— Task to complete —
Copy everything in the records exactly; the pictures stay out.
-------- Data provided --------
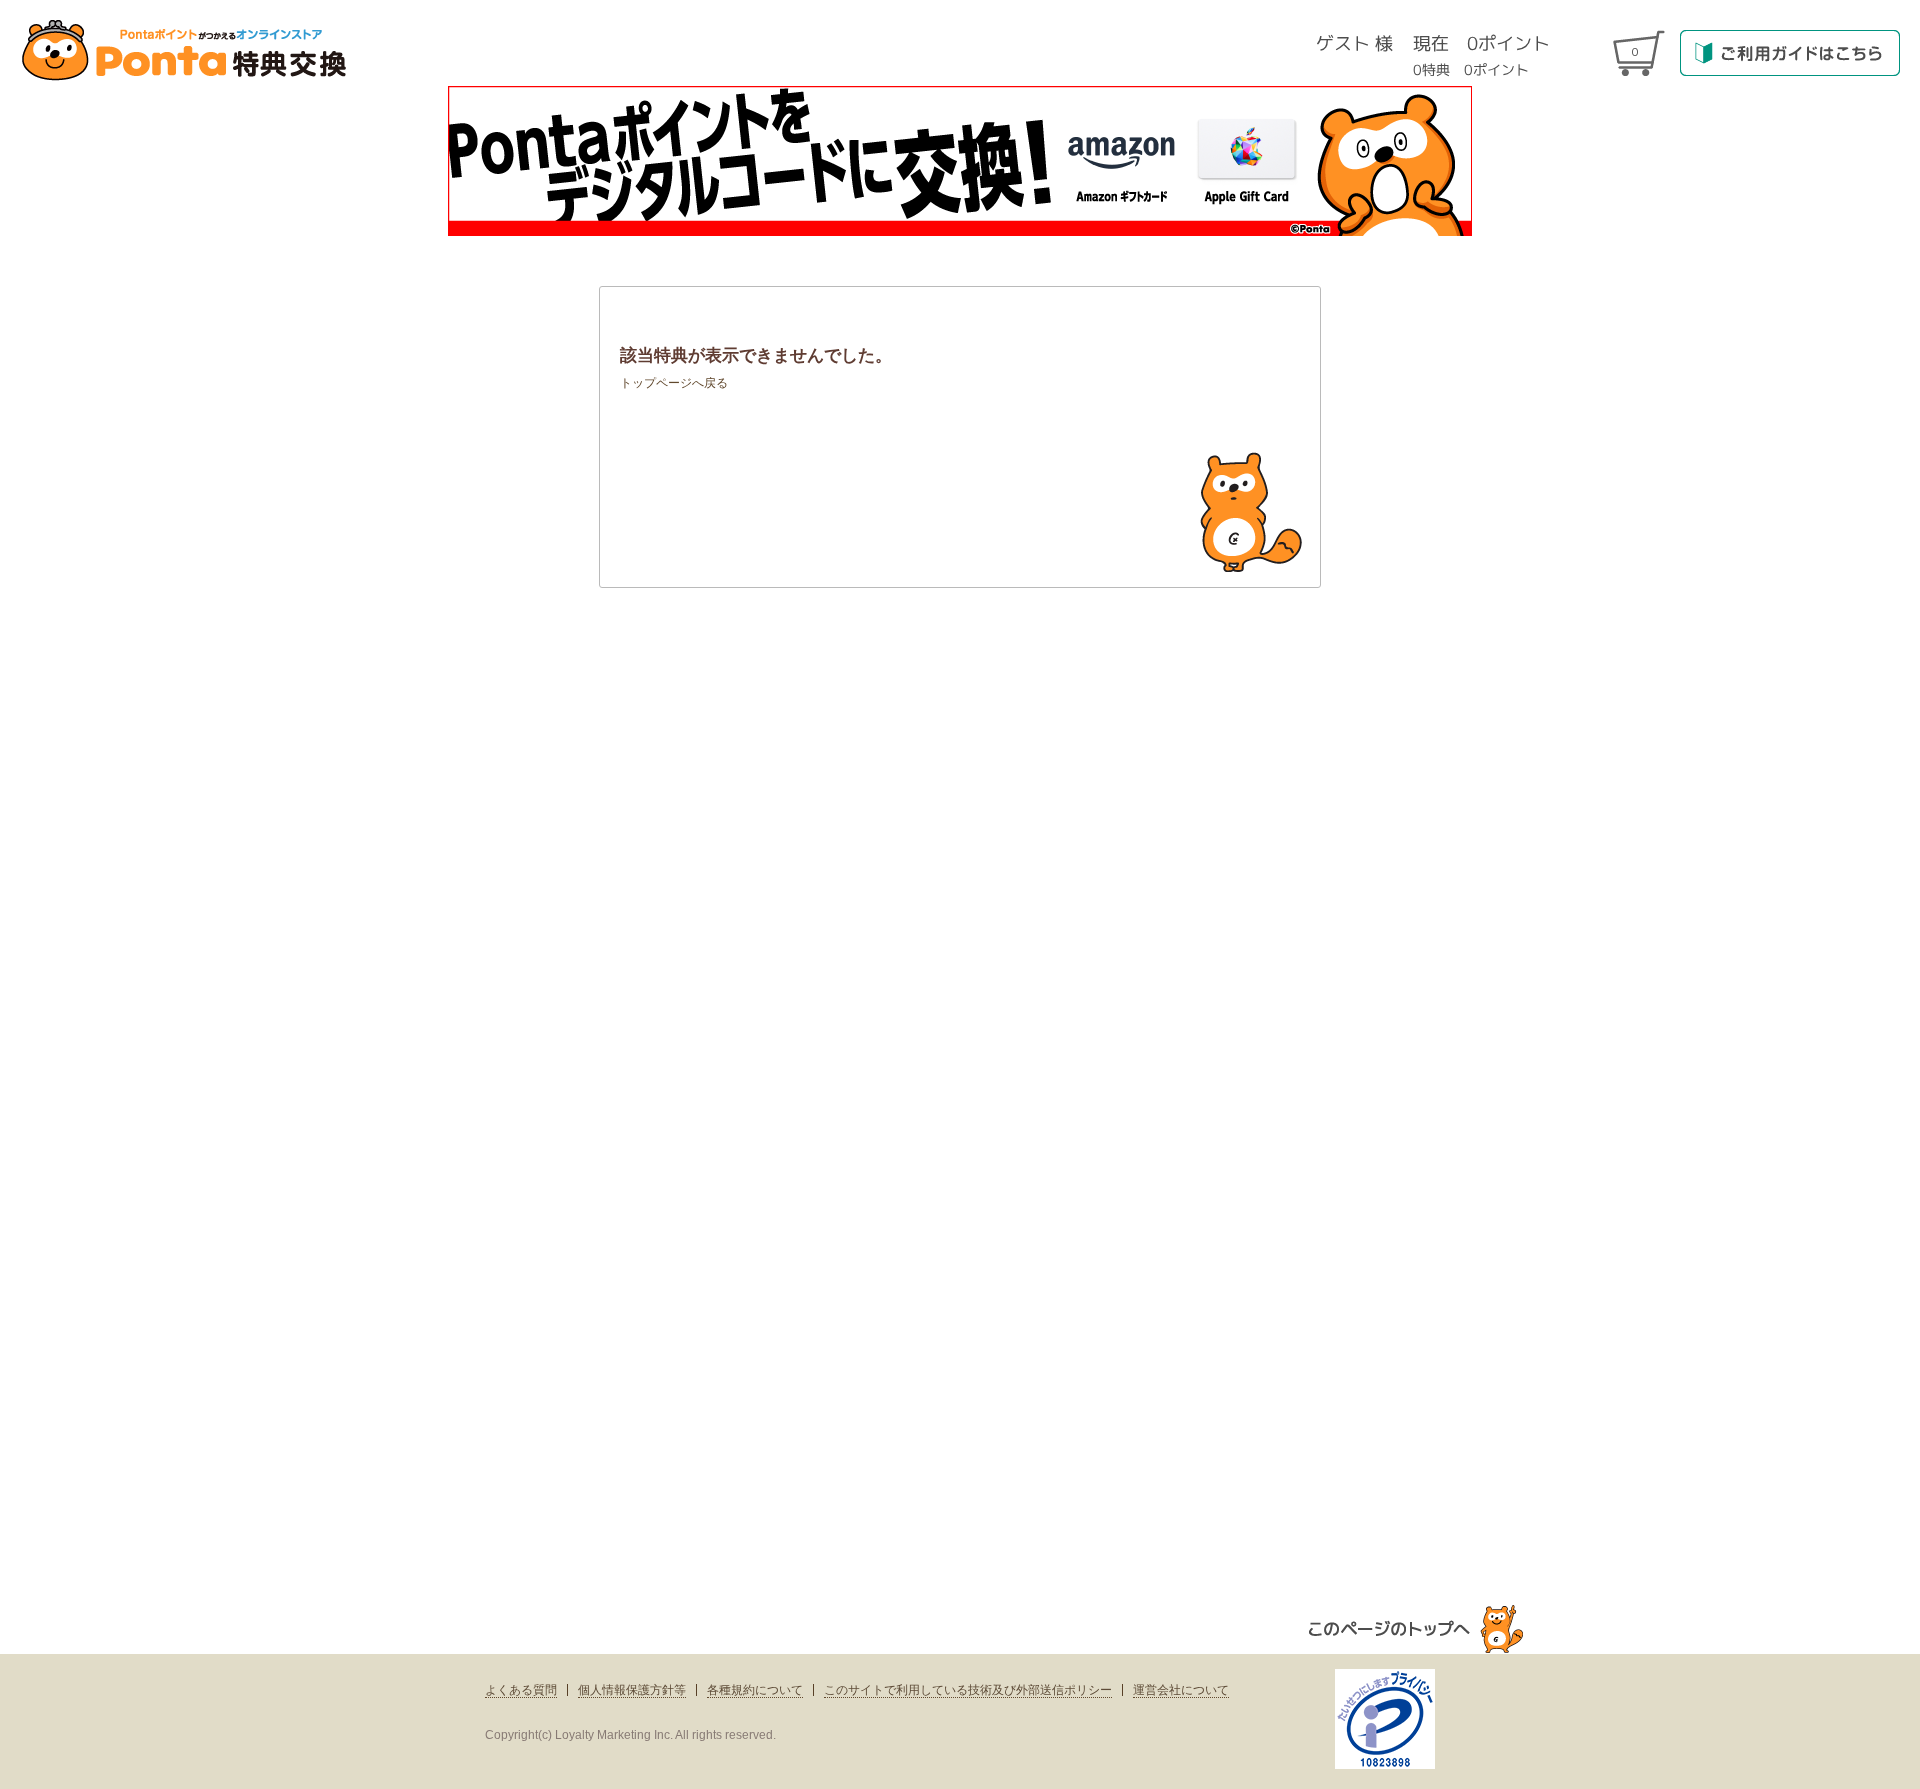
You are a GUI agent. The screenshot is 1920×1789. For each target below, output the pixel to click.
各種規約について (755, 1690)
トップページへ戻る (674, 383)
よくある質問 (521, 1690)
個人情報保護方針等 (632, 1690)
--------
— Your response —
You are a GUI agent. The screenshot is 1920×1789. For each target below, output the pixel to click.
各種規約について (755, 1690)
トップページへ戻る (674, 383)
よくある質問 (521, 1690)
個人情報保護方針等 (632, 1690)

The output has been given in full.